“A successful man is one who can lay a firm foundation with the bricks others have thrown at him.” ~David Brinkley
With the goal for every American to have an Electronic Health Record (EHR) by the year 2014, the Federal government is throwing many ‘bricks’ at physicians. It will be interesting to see if these bricks will actually build a foundation for EHR success; or, act as roadblocks on the way to widespread ‘meaningful use’ of EHR technology.
Metaphorically, I will relate the ‘bricks’ in Mr. Brinkley’s quote to the policy and programs tied to the billions of dollars in ARRA funds allocated for Health IT. Under the HITECT Act, language suggests that physicians are eligible for about $44,000 in incentive payments through Medicare or Medicaid if they prove ‘meaningful use’ of an EHR. Months after the passing of the HITECH Act, the definition, conditions, and standards of ‘meaningful use’ are still under debate.
Such debates have continued for several reasons, but mainly for concerns about:
- What outcome measures physicians must meet and report to prove ‘meaningful use’ of an EHR;
- Certification standards and certifying bodies for EHR products;
- ‘Meaningful use’ and certification standards not meeting physicians’ practice needs;
- Security and privacy of health information; and
- Interoperability/sharing of health information.
To address the first issue, ‘meaningful use,’ CMS, the Office of the National Coordinator for Health IT, and the HIT Policy and Standards Committees are still in the process of developing regulations to govern the initial year of the incentives programs, including a definition of meaningful use for 2011. The drafted recommendations for ‘meaningful use’ from the HIT Policy Committee were quite daunting, and subject to much criticism.
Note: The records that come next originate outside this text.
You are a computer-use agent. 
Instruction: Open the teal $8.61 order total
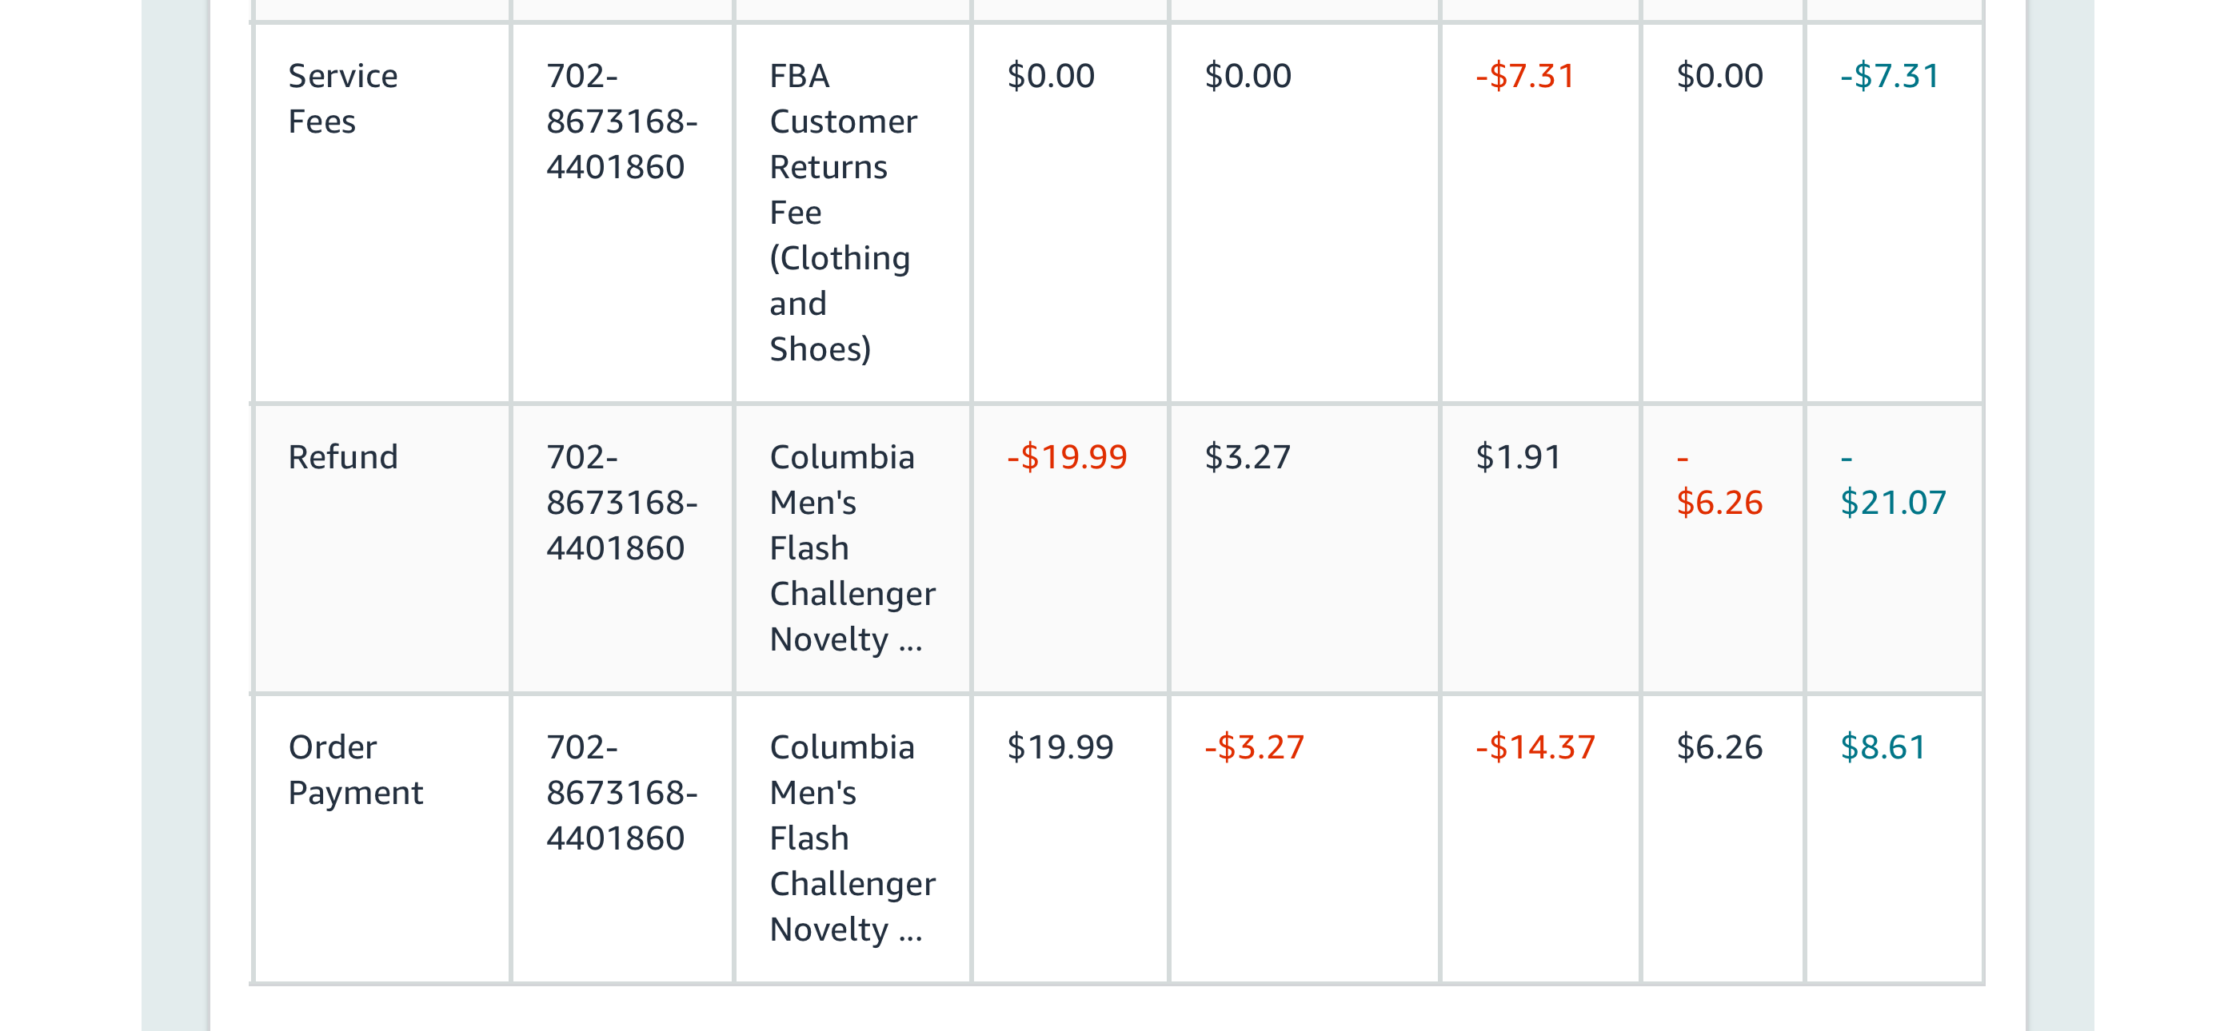coord(1882,746)
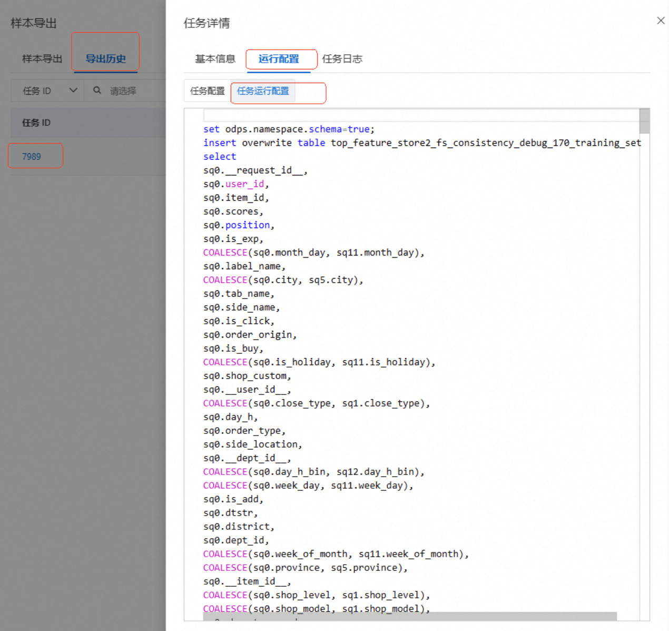Click the search magnifier icon
This screenshot has height=631, width=669.
97,91
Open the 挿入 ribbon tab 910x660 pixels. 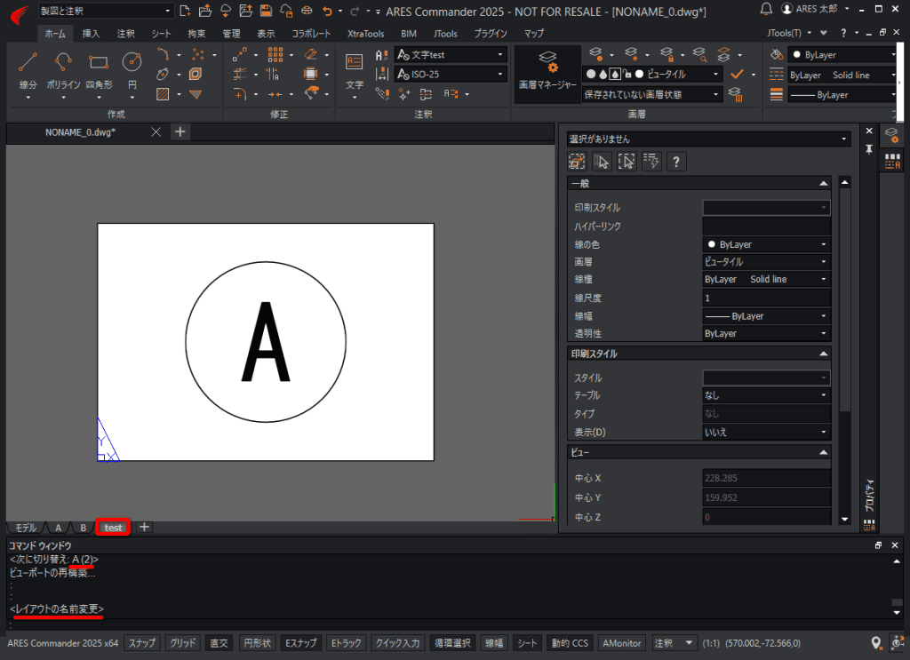[x=91, y=34]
As the final standards for meaningful use are anticipated for announcement, many are still questioning how to set attainable outcome measures worthy of Federal incentive payments. As stated in the policy, if a physician accepts Federal payments, but is not able to meet and report the outcome measures by 2013 and 2015, s/he may be subject to financial penalties. The bar is set high for EHR adoption; trying is no longer good enough, results- as per the Federal standards- must be shown. However, if these government standards are unattainable, the incentive payments, or ‘bricks,’ will be merely roadblocks.
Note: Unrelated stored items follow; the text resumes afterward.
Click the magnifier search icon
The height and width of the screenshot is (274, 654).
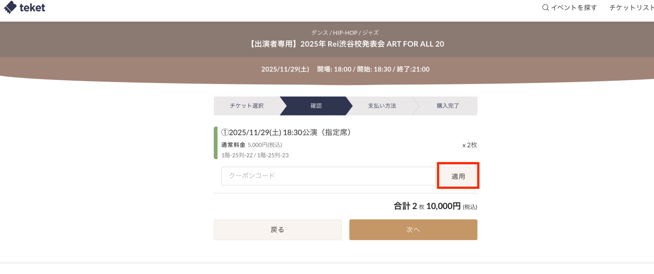point(545,7)
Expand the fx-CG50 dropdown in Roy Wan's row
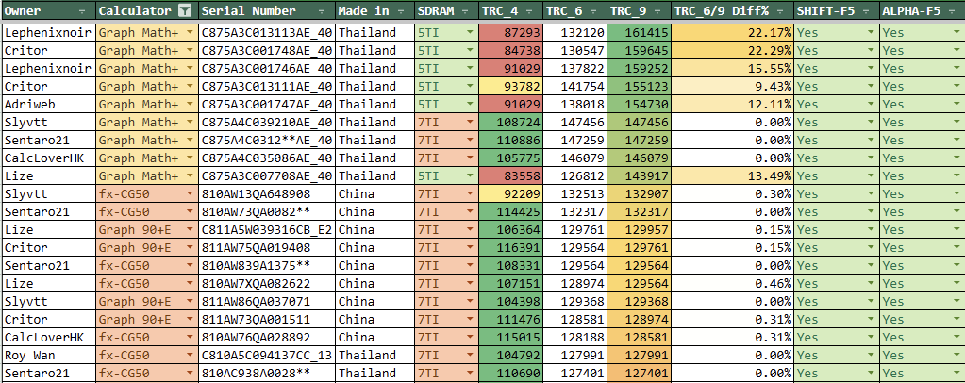The height and width of the screenshot is (383, 965). tap(190, 356)
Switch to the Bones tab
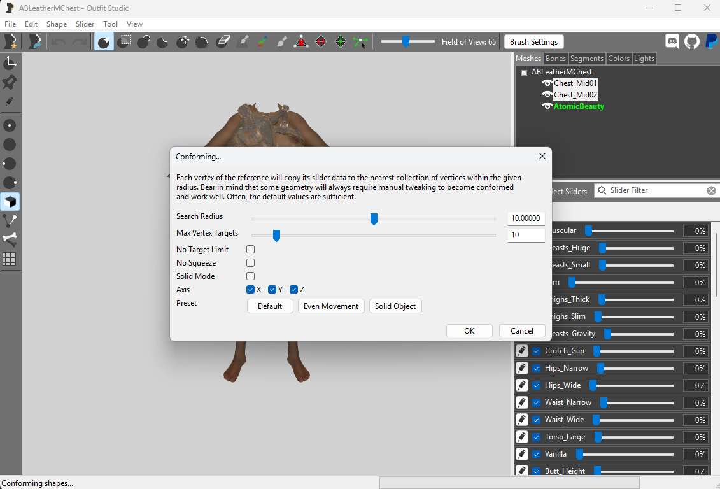The width and height of the screenshot is (720, 489). (556, 59)
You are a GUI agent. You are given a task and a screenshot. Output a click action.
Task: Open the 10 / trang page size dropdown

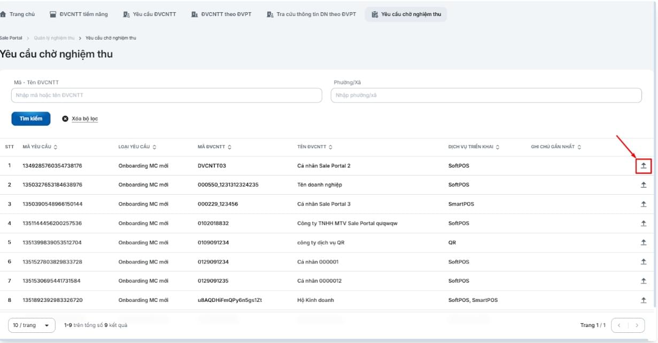coord(32,325)
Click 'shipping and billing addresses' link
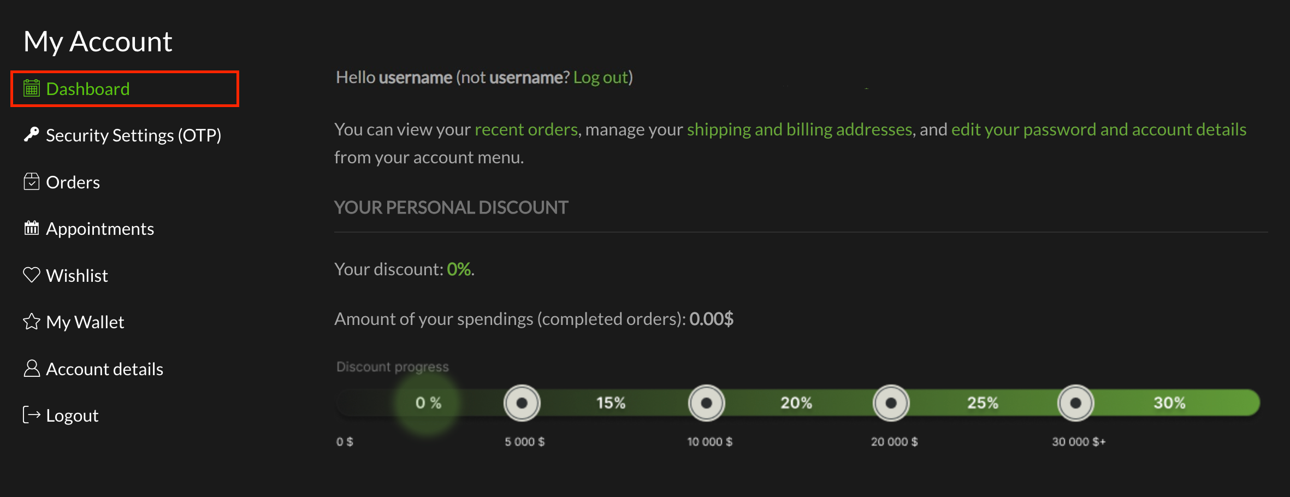The height and width of the screenshot is (497, 1290). tap(800, 129)
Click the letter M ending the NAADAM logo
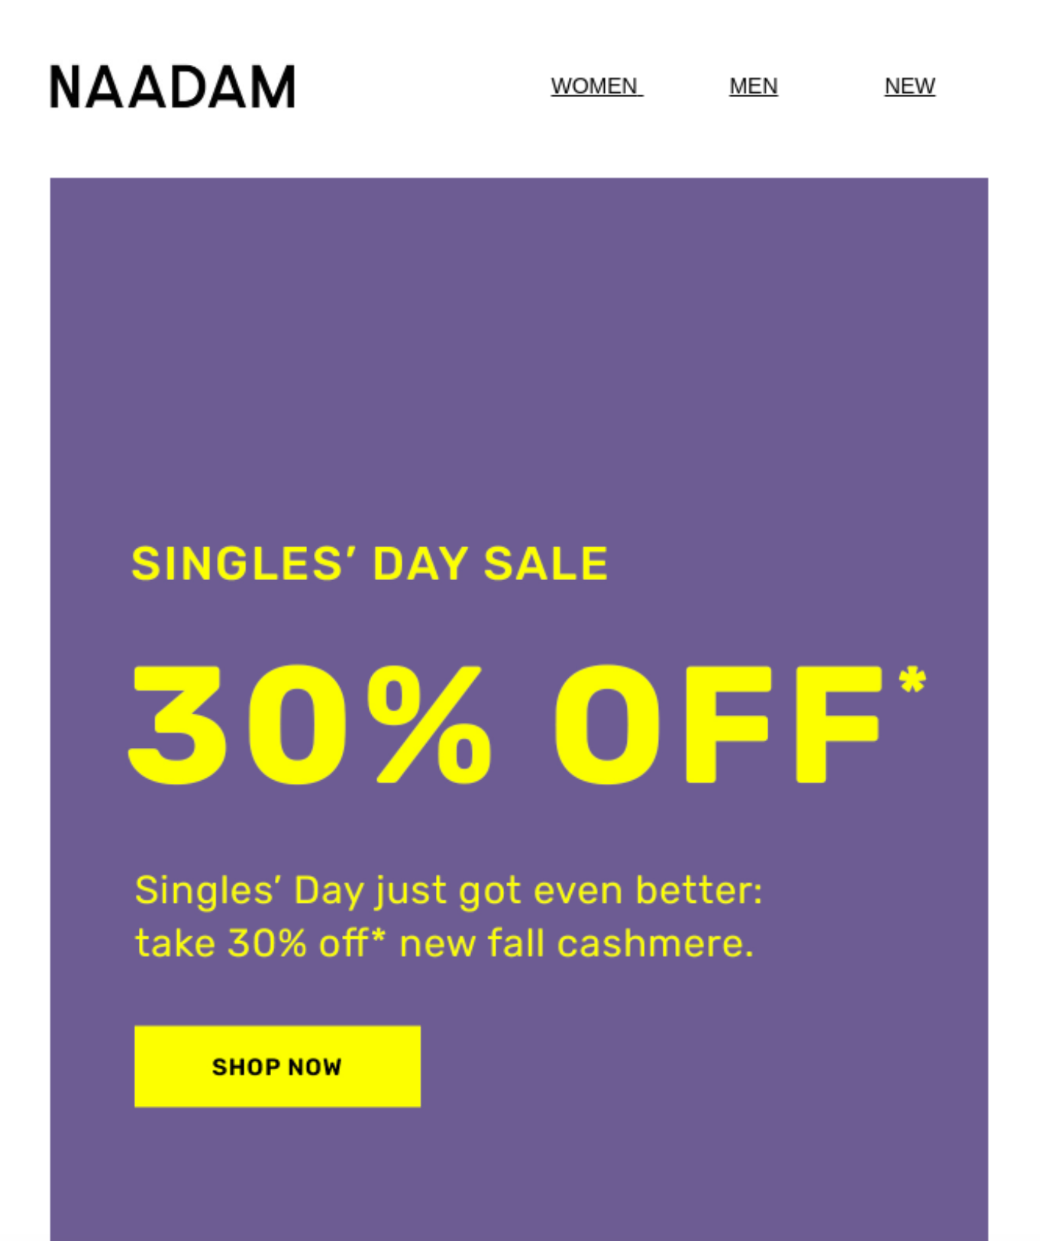 point(273,87)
Certification standards for EHR technology are also under scrutiny. Currently, the main certifying body is the Certification Commission for Health Information Technology (CCHIT), but this may soon change. The government has mentioned the potential development of an HHS certification. CCHIT has altered its criteria to develop both Comprehensive and Preliminary ARRA Certification programs, trying to predict the standards for meaningful use and measure EHR products against them. Unfortunately, even a CCHIT certified product can’t-at this point- guarantee that if a physician purchases x EHR, s/he will qualify and obtain incentive payments. It will be interesting to see how much the ‘certified’ EHRs return ‘successful’ EHR implementations and incentive payments.
Some EHR companies are staying far from the certified market, and developing their own innovative products. Hybrid EHRs have evolved to address concerns that the current certification standards are not considering what physicians need an EHR to do for their practices. Hybrid EHRs tend to focus on business aspects of a medical practice, and help a practice implement a product that will increase efficiency, productivity, and profitability, which will in turn result in improved patient care. Many argue that the physician’s voice is lost in the ‘meaningful use’ debate, and hybrid EHRs prioritize listening to this voice.
The last points of this article will address concerns over interoperability and privacy of health information. As goals to exchange health data to other entities increase, the privacy concerns also rise. As more information is shared, the potential for security breaches increases exponentially. It is hoped that the infrastructure for widespread adoption of EHRs will meet the security and interoperability standards for ‘meaningful use;’ however, this is treacherous and uncharted territory. Many are highly concerned that the ‘figure it out as we go along’ motto could result in many dangerous health information security breaches.
Will it be hard for the average physician to be successful with the bricks he is thrown to adopt an EHR? Yes. Is it impossible? No. The determinations for ‘meaningful use’ are expected in the coming weeks, and it will be interesting to see how these terms are perceived and how this will influence the incentive program’s implementation. Physicians have a lot at stake -their practice, dignity, patients, livelihood, etc.- and they must evaluate their individual motives and goals for adopting an EHR, and select an EHR that meets such goals. If practice goals align with those of the ‘meaningful use’ standards, perhaps the Federal resources will be of tremendous benefit. If practice goals do not align with the Federal government, accepting those resources may turn out as roadblocks to EHR success.